Much like Browning’s My Last Duchess, a lot of the conflict between the two parties is caused by the wife not giving the husband what he wants. Because of this, Oberon’s jealousy towards Titania early on in the play is so strong that it causes a series of events which Titania calls “the forgeries of jealousy” – crops are ruined, frogs rain from the sky and livestock has been killed. These are the physical embodiments of Oberon’s hatred towards his wife.

The hatred that stems from her defiance of his request later comes to a climax when he wishes death upon her with his love in idleness juice: “The next thing when she, waking, looks upon -/Be it on lion, bear, or wolf, or bull/On meddling monkey, or on busy ape -/She shall pursue it with the soul of love”. However, once Oberon has stolen Titania’s changeling boy whilst she is distracted by Bottom’s artificial love, thus gaining control of the relationship, his attitude towards Titania changes and his love for her is no longer blinded by jealousy, calling the love in idleness a “hateful imperfection of her eyes” and Titania “my sweet Queen”.

The contrast between the hate and jealousy that Oberon feels for Titania at the beginning of the play and the love that he feels for her towards the end shows that love can be a fickle emotion; if one of the many fine balances that a relationship relies on is knocked out of its equilibrium, then love can be blinded by emotions such as jealousy and possibly hatred. In The End of the Affair, there are three characters whose feelings of both love and hate towards one another change over time: Sarah, Bendrix and Henry.

Book Three, which is almost entirely comprised of Sarah’s diary entries, is far more coherently structured than the rest of the novel, which is unreliably narrated by Bendrix. This is because Sarah’s diary was intended to be read by nobody else, therefore it is a truthful account of thoughts and feelings, whereas Bendrix’s accounts are often over-thought to the tiniest detail, which often leads to recollections of the past or even contradictions, such as referring to Henry as his enemy on one page, and then as “Poor Henry” on the next.

Henry is also the source of the only inconsistency in Sarah’s writings – on one page, she writes “I love Henry: I want him to be happy” and then on the next page she writes “To hell with Henry. I want somebody who’ll accept the truth about me and doesn’t need protection”. Furthermore, Book Three is also a plot device used by Greene in order to fill in the gaps of Bendrix’s unreliable narrative and to provide the reader with Sarah’s perspective of the affair and her feelings of love over time. We discover in Book Three that Sarah’s decision to devote herself to God was the ultimate expression of everlasting love.

In Sarah’s mind, the only way to save Bendrix’s life after the bomb explosion was to stop seeing Bendrix and start believing in God, but we know that this was a last resort because she writes “So I said, I love him and I’ll do anything if You make him alive”. This prayer also served as a vow to love Bendrix forever, even if it meant not seeing him; she used God as an example of how this is possible: “People can love without seeing each other, can’t they, they love You all their lives without seeing You”.

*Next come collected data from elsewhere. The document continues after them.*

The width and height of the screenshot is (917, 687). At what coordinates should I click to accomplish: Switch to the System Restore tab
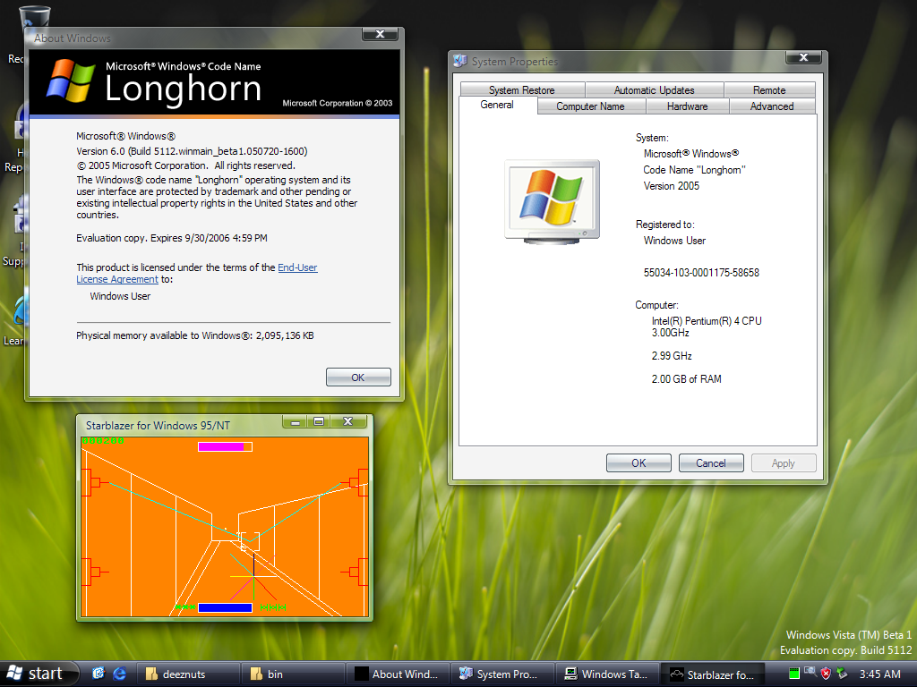[x=521, y=90]
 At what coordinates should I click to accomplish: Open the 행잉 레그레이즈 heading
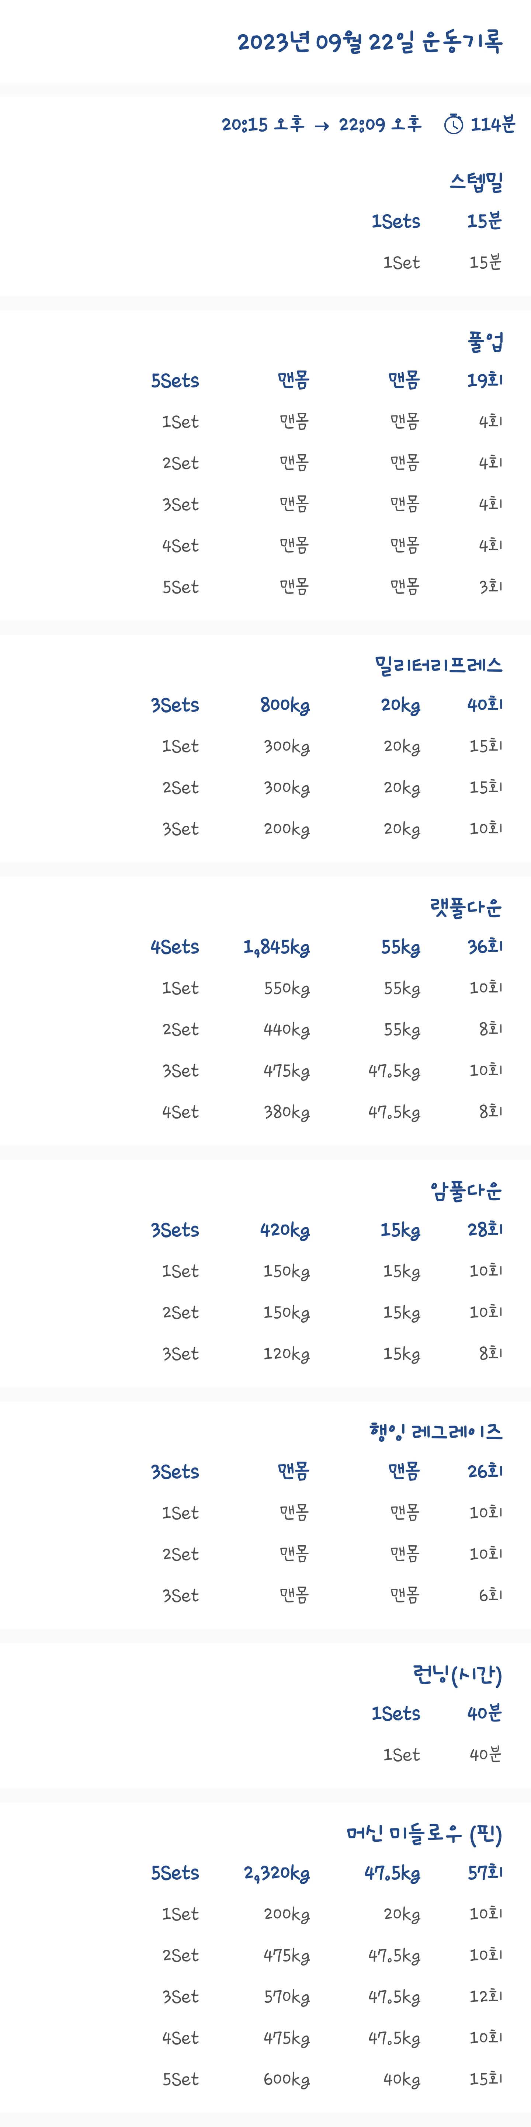click(435, 1432)
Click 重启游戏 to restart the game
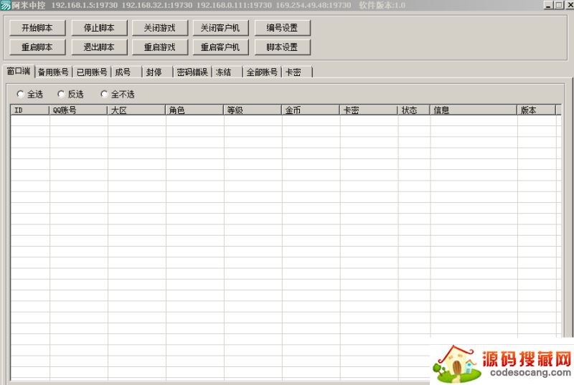 point(159,47)
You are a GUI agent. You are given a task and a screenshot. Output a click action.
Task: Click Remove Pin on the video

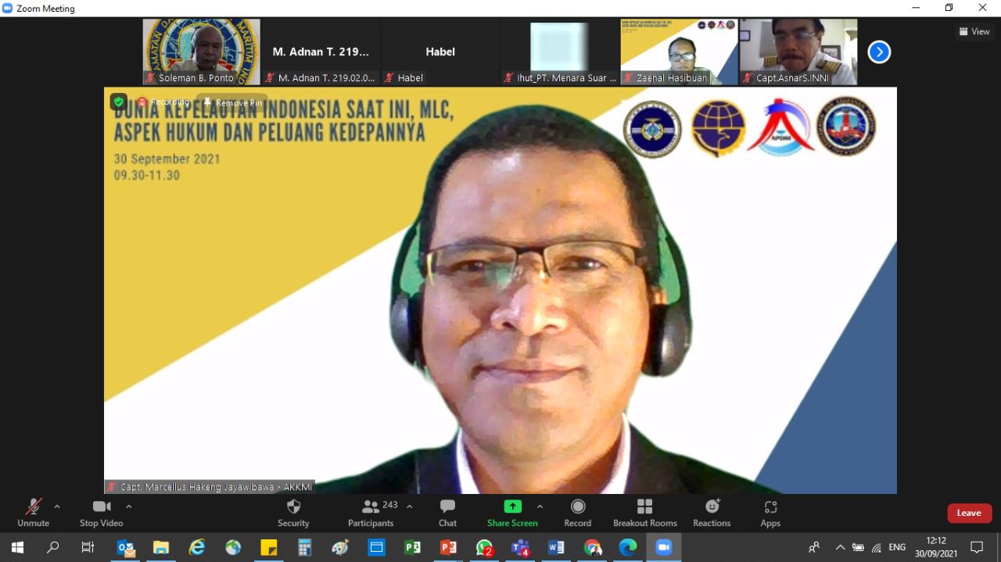(x=232, y=102)
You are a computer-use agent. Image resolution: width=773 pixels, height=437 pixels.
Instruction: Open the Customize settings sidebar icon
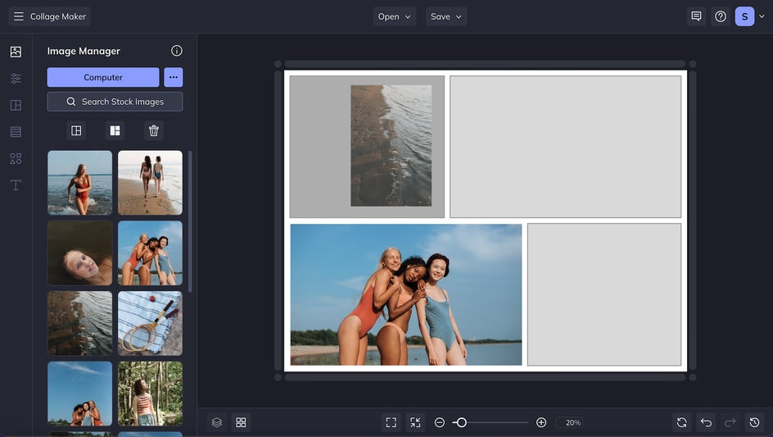click(16, 79)
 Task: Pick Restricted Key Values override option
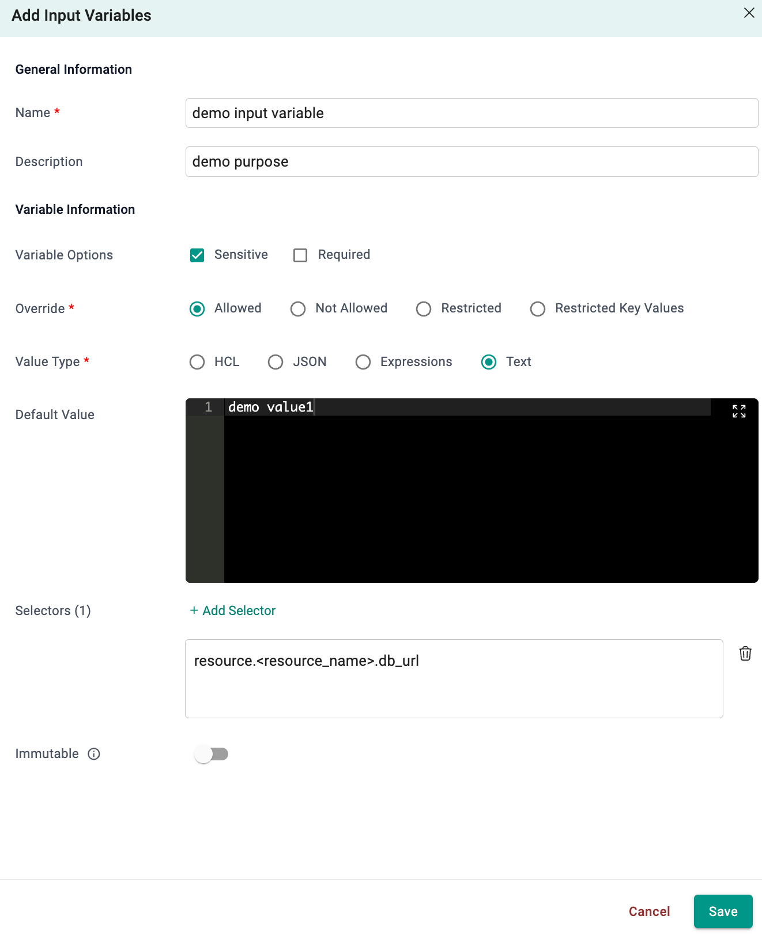(538, 309)
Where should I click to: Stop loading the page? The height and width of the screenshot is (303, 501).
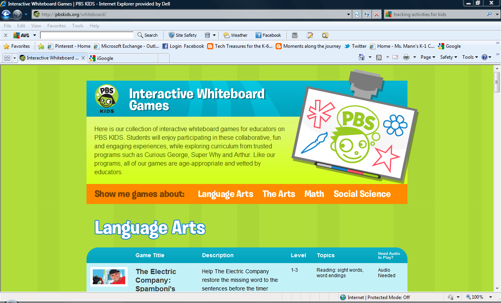tap(376, 14)
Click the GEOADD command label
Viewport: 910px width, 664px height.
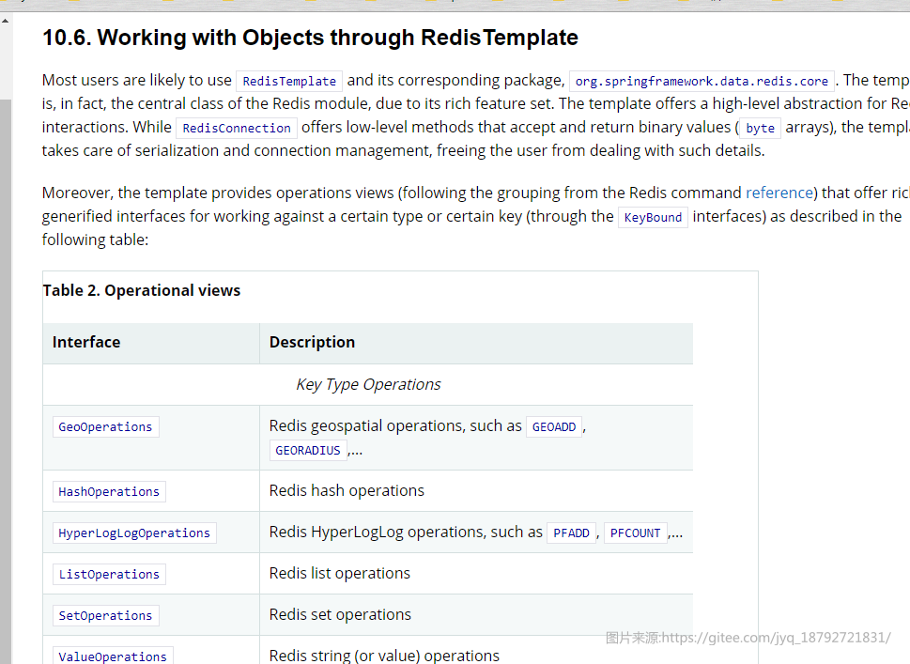pos(554,426)
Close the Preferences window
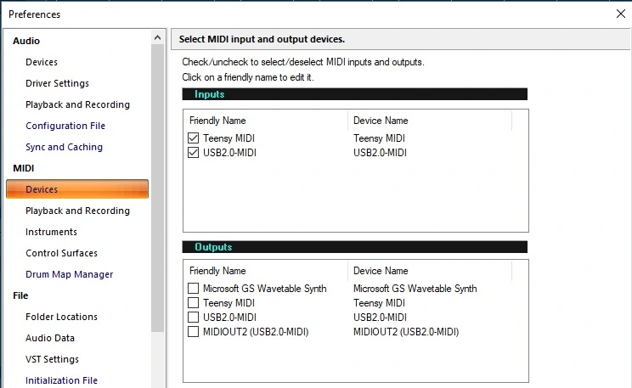 [619, 14]
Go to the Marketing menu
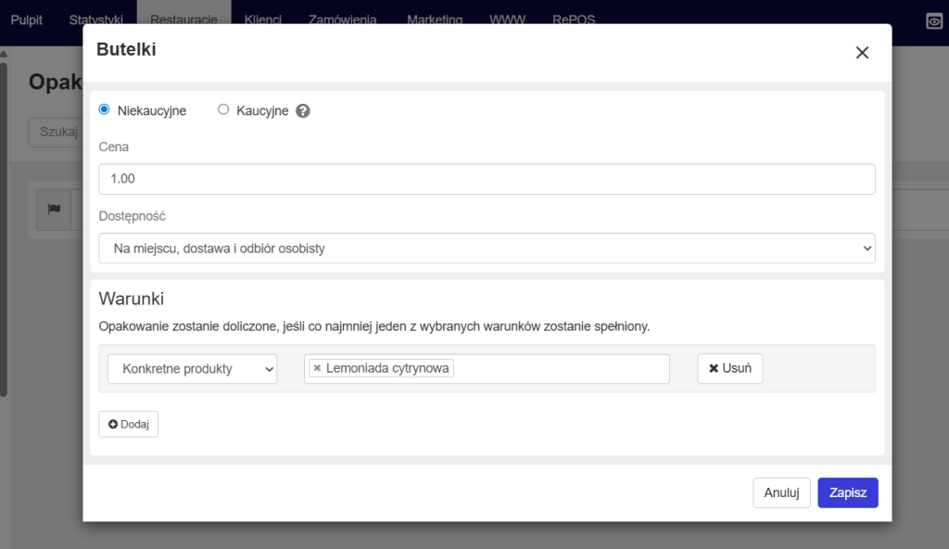949x549 pixels. click(434, 19)
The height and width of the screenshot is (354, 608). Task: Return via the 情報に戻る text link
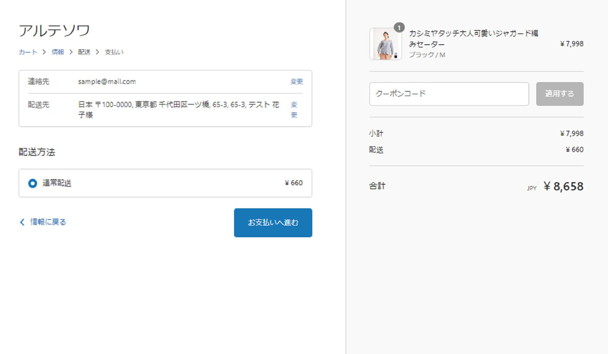coord(48,222)
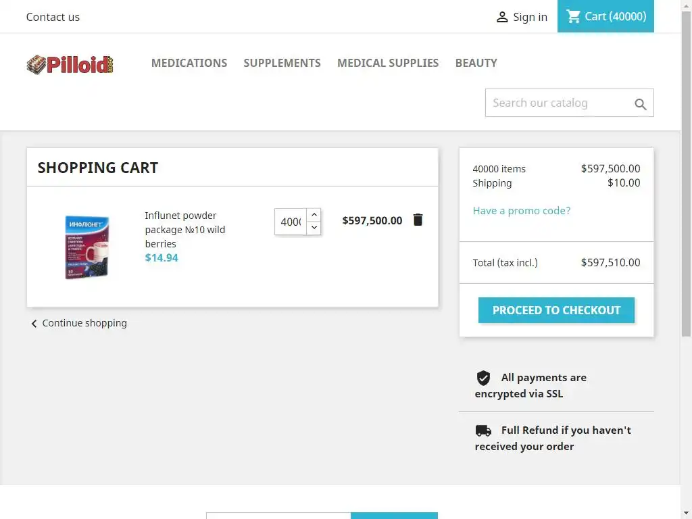Click the SSL security shield icon
This screenshot has width=692, height=519.
(483, 378)
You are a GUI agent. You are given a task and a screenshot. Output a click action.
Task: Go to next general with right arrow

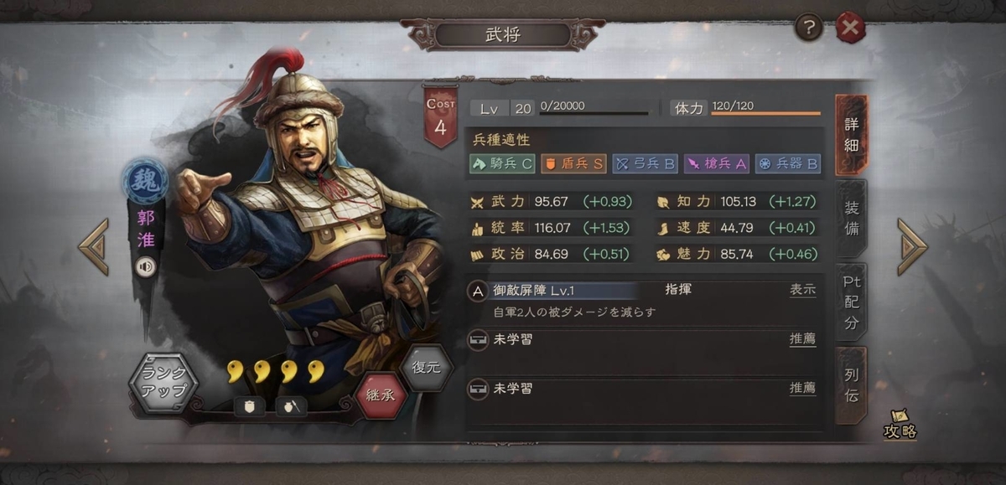point(911,247)
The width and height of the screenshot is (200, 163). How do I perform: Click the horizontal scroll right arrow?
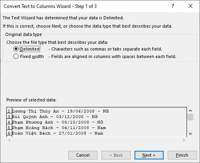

Unlike the Duke in My Last Duchess, Sarah’s love for Bendrix doesn’t deteriorate over time, it just gets stronger. Sarah is more like Titania in A Midsummer Night’s Dream, because even though she constantly fears the end of the affair, and even though she has the occasional argument with Bendrix, which may for a short time provide an illusion of hate, she will always love him in the long run, just like Titania and Oberon.

All three authors create characters within their texts that exist solely to create conflict or perform acts of hate, sometimes out of some whimsical impulse and sometimes because of misguided love. In The End of the Affair, Bendrix makes several references to a demon that tells him to do or say hateful things – for example, after Bendrix tells Henry about how he hired Mr. Parkis (who is also highly skilled in, as Bendrix calls it, “the devil’s game) to follow Sarah, with the intention of hurting him, he writes “The demon had done its work.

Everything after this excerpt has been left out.